The code below was used to create the contour plots shown in Figure 2.
par (mfrow=c(1,2), cex.sub=.8)
####### contour plot of two term equation
Speed_H2O_Addition<-seq(from=1.0,to=3.0,by=(2)/(24))
Calc_Temp<-seq(from=400,to=700,by=(300/24))
B<-(Speed_H2O_Addition-2)
H<-(Calc_Temp-550)/150
Pore_Diameter<-matrix(rep(0,625),nrow=25)
for (i in 1:25) {
for (j in 1:25) {
Pore_Diameter[i,j]<-5.033+3.158*H[j]+2.654*B[i]*B[i]
}
}
contour(Speed_H2O_Addition,Calc_Temp,Pore_Diameter,
xlab="B=Speed of H2O Addition (1=Slow, 2=Med., 3=Fast)",
ylab="H=Calcination Temp. Deg. C", main="Pore Diameter (nm) Two term model")
# contour plot of 3 term equation
Speed_H2O_Addition<-seq(from=1.0,to=3.0,by=(2)/(24))

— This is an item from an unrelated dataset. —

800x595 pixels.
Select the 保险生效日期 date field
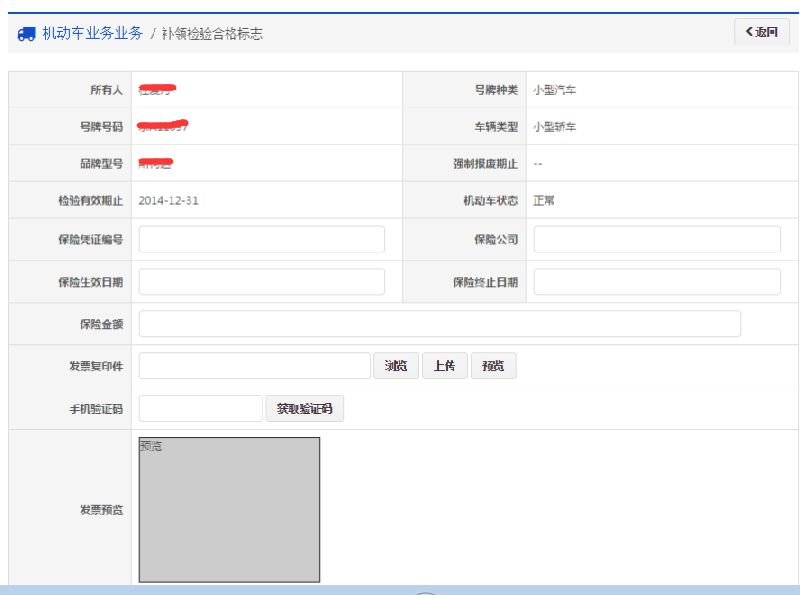point(261,282)
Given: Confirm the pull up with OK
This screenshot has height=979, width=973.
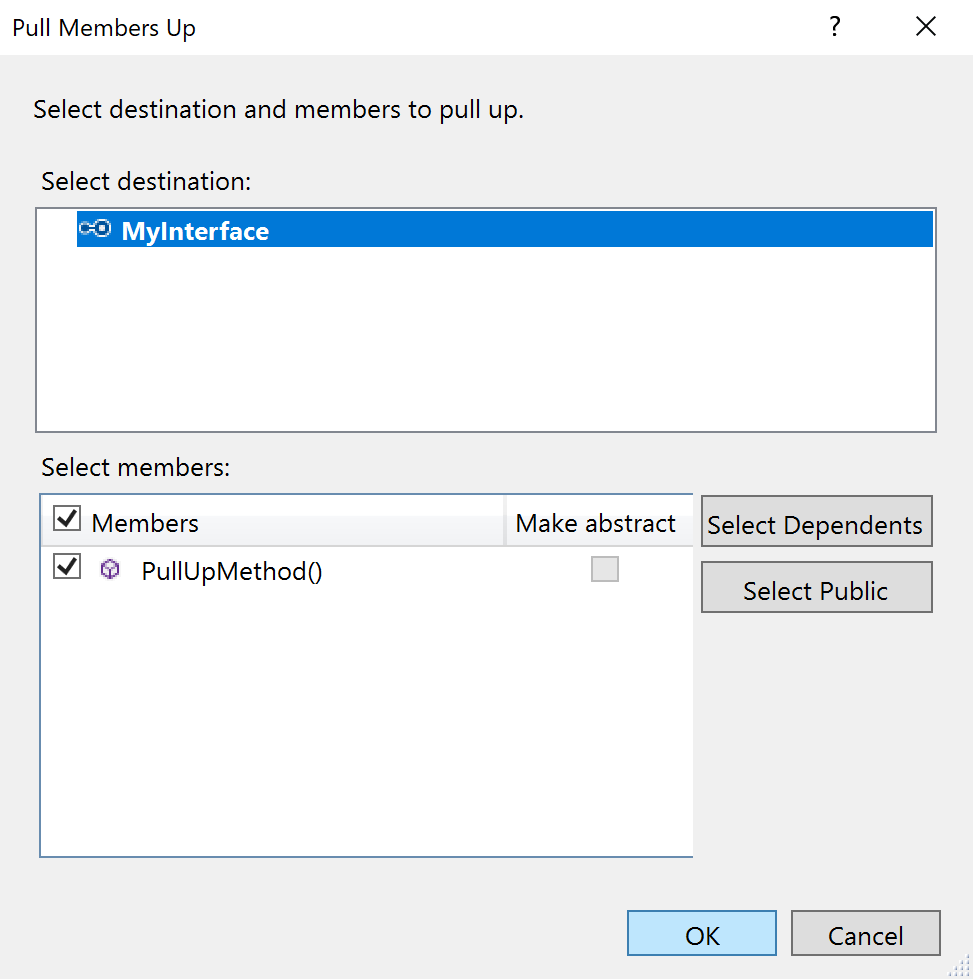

Calc_Temp<-seq(from=400,to=700,by=(300/24))
B<-(Speed_H2O_Addition-2)
H<-(Calc_Temp-550)/150
Pore_Diameter<-matrix(rep(0,625),nrow=25)
for (i in 1:25) {
for (j in 1:25) {
Pore_Diameter[i,j]<-5.033+3.158*H[j]+0.7664*B[i]+2.654*B[i]*B[i]
}
}
contour(Speed_H2O_Addition,Calc_Temp,Pore_Diameter,
xlab="B=Speed of H2O Addition (1=Slow, 2=Med., 3=Fast)",
ylab="H=Calcination Temp. Deg. C", main="Pore Diameter (nm) Three term model" )
par (mfrow=c(1,1))
{ width=90% }
Summary and discussion
The general quadratic model for $k$ three-level quantitative factors is:
\begin{equation}
y=\beta_0+\sum_{i=1}^k \beta_i x_i + \sum_{i=1}^k \beta_{ii} x_i^2+\mathop{\sum^k \sum^k}{{i<j}}\beta{ij}x_ix_j+\epsilon
\end{equation}
This model is a good approximation to any unknown functional relationship between the response $y$ and the independent variables $x_i$ for $i=1$ to $k$ since it is in the form of a second-order Taylor series approximation. When the independent variables $x_i$ only have two levels, or a linear approximation is sufficient, this model simplifies to:
\begin{equation}
y=\beta_0+\sum_{i=1}^k \beta_i x_i + \mathop{\sum^k \sum^k}{{i<j}}\beta{ij}x_ix_j+\epsilon
\end{equation}
If there are only a few independent variables, data to fit model (2) or (3) can usually be obtained in one set of experiments. However, if there are several independent variables the number of experiments required, in one design, to estimate all the coefficients in either model (2) or model (3) could become excessive. In that situation, a sequential approach is usually recommended as illustrated in in the right column of Figure 3.
{ width=60% }
When there are only two-level factors, the Plackett-Burman designs, Alternative Screening designs, or Model-Robust designs offer an alternative to obtaining enough data for fitting a model with the important subset of terms in model (3) requiring less experimentation than the sequential approach. When there are three-level quantitative factors or a mixture of two-level and three-level factors, the Definitive Screening designs or column-augmented Definitive Screening designs also offer a one-shot alternative to obtaining the data to fit model (2) or a mixture of model (2) and (3) with less experimentation than required by the sequential experimentation approach.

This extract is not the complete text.